Raphael Basch, also Rafael Basch (1813 – 22 January 1907) was a Bohemian-Austrian writer and politician. He was the adoptive father of Victor Basch (1863–1944).

== Biography ==
Basch was born in 1813 in Prague, then part of the Austrian Empire. After the first disturbances leading to the Revolution of 1848, he went to Vienna and took an active part in the insurrection. There he founded the Reichstagblatt, which he continued at Kroměříž until the dissolution of the Constitutional Assembly in March 1849. He then joined the staff of the Österreichische Post of Vienna, which he represented at Berlin; later he served as the Paris correspondent for several newspapers. In 1855 he returned to Vienna, where he edited the Oesterreichische Zeitung, serving as official spokesman for Karl Ludwig von Bruck against Alexander von Bach’s policies that curtailed freedom of the press and empowered the Catholic Church to control education and family life. After Austria's emperor Franz Joseph promulgated a new constitution in 1861, Basch acted in a similar capacity for the Anton von Schmerling ministry, with whose political party he remained connected until its fall.

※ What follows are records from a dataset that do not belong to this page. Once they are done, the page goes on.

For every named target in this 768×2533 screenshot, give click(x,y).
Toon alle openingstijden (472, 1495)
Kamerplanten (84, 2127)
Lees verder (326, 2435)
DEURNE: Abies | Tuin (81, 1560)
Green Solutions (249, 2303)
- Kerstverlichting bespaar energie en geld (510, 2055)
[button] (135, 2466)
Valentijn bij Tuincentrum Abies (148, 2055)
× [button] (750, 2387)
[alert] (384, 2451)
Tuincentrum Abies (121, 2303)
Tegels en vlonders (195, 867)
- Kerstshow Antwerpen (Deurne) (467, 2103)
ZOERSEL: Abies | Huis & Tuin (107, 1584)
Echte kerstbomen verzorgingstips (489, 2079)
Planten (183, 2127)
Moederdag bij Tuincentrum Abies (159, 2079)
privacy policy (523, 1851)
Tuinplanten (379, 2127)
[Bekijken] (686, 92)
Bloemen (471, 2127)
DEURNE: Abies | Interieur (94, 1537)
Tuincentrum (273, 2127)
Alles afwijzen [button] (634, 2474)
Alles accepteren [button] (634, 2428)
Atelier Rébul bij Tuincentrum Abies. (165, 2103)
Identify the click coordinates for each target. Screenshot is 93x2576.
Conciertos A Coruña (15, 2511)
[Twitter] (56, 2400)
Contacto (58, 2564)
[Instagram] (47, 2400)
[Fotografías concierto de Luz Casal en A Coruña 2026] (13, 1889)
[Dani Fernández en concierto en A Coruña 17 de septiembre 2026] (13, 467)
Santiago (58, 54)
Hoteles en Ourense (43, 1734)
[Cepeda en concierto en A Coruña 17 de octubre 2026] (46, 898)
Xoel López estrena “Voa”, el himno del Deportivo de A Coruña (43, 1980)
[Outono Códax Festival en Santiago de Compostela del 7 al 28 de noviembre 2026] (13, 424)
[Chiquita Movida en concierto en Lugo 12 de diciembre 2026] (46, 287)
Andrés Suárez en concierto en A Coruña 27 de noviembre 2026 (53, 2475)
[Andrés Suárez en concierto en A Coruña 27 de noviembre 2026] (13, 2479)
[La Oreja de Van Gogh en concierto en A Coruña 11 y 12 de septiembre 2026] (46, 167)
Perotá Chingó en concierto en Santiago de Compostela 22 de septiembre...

Until 1875 Basch was engaged only in economic questions, but in that year he returned to political journalism. He represented the Neue Freie Presse at Paris; and, in close fellowship with Adolphe Thiers, Léon Gambetta, and Jules Barthélemy-Saint-Hilaire, he defended the republican policy against the men of 16 May.

Basch died on 22 January 1907 in Paris.

== Literary works ==
He has published a number of political pamphlets;

Two of these, entitled Deutschland, Oesterreich, und Europa, and Oesterreich und das Nationalitätenrecht, Stuttgart, 1870 — which appeared under the pseudonym Ein Altoesterreicher — created on their appearance a great sensation in Austria.